Yields ended as much as 20 basis points higher again Friday, following a 20-basis-point selloff Thursday in reaction to Federal Reserve chairman Ben Bernanke’s comments that the Fed could start tapering its $85 billion-a-month bond purchasing program by the end of the year.

Even as muni yields jumped almost 50 basis points throughout the week, several traders agreed the evaluation prices have not caught up to the market with reports of some bonds being 75 to 90 basis points too high.

“I think the pricing services are behind the market,” a Florida trader said. “Even stuff I put out for bid in the last couple of days to get a color of where the real bids are in the market, we’ve seen them off almost 80 basis points. No one wants to step in this market.

“No one wants to go long balance sheet risk into the weekend,” the trader said. “There is not only no bottom but everyone is conditioned to buy the dips and put your balance sheet out there and a lot of people are out of buying power.”

This trader said he had been buying the selloff in closed-end funds Thursday and stopped Friday. “I said ‘OK, that’s it. I’m done.’”

“There is massive liquidation,” this trader said. “It’s an overreaction but that fear is driving why people aren’t putting bids out.”

Another trader agreed there was little buying. “There are no bids,” a Chicago trader said. “Everyone has lists out. There are several lists over $100 million. There is no liquidity and bonds have to get cheaper. Fast.”

He added that bond yields need to rise at least another 20 basis points before a buyer would step into the market.

The Municipal Market Data scale ended as much as 18 basis points higher Friday. The 10-year yield jumped 15 basis points to 2.63% and the 30-year yield spiked 18 basis points to 3.96%. The two-year yield increased six basis points to 0.43%.

Yields on the Municipal Market Advisors 5% scale closed as much as 20 basis points higher. The 10-year jumped 18 basis points to 2.78% and the 30-year yield spiked 20 basis points to 4.08%. The two-year yield rose three basis points to 0.50%.

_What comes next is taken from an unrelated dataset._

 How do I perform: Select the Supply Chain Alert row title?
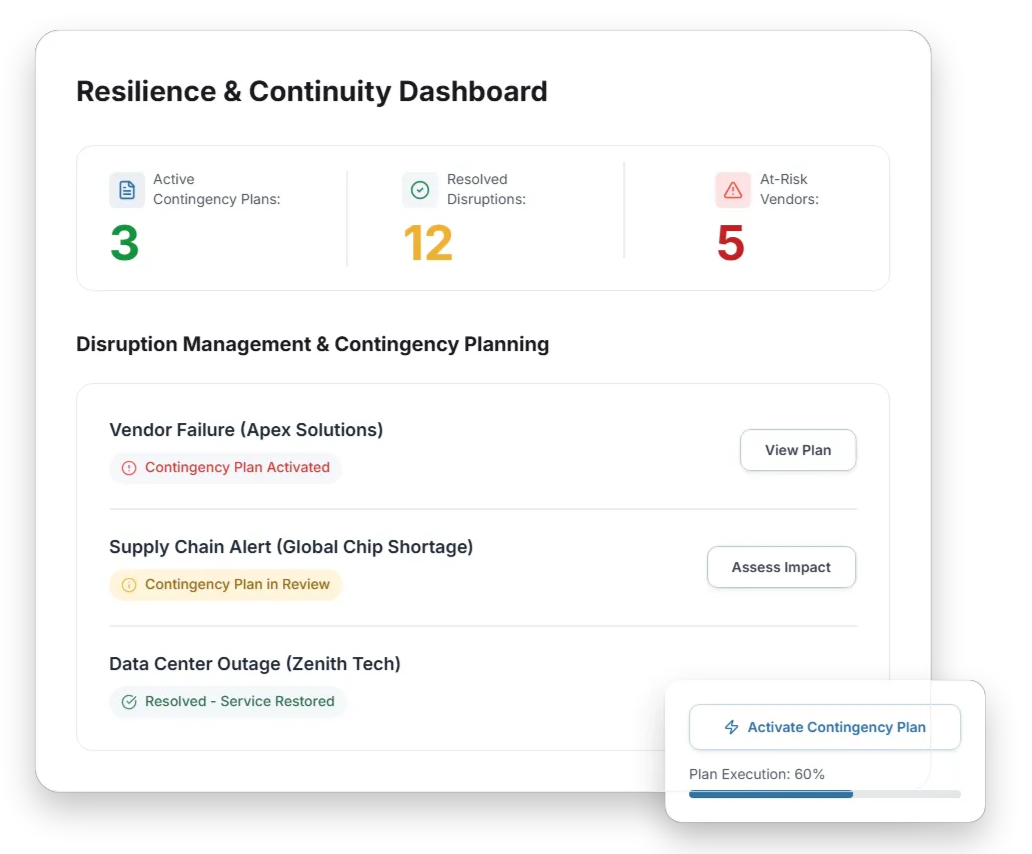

Treasuries continued to weaken. The benchmark 10-year yield jumped 11 basis points to 2.51% and the 30-year yield increased eight basis points to 3.57%. The two-year yield rose four basis points to 0.37%.

Outside the traditional market, tender obligation bonds were not left unscathed. “We are aware of definitely one large liquidation and there is talk of another two,” the Florida trader said. “What you have is a massive unwind of someone’s bonds. The market has been really wide because dealers don’t have the balance sheet to step up.”

Mutual funds were also hit very hard as investors withdrew $2.2 billion from muni bond funds that report weekly, according to Lipper. And the outflows were described as a self-fulfilling prophecy to the overall weaker market.

“Of course it’s not helping that there has been continued mutual fund outflows,” the trader said. “Mutual funds are forced to sell and the market doesn’t have bid.”

Still, that could leave room for cross-over buyers to step in when the market cheapens up enough. “There are not a lot of natural buyers that are going to step up without massive pain. The banker are already massive buyers and they can’t step in anymore so we need to wait for the hedge fund community to step up. Munis have to get significantly cheaper than taxables.”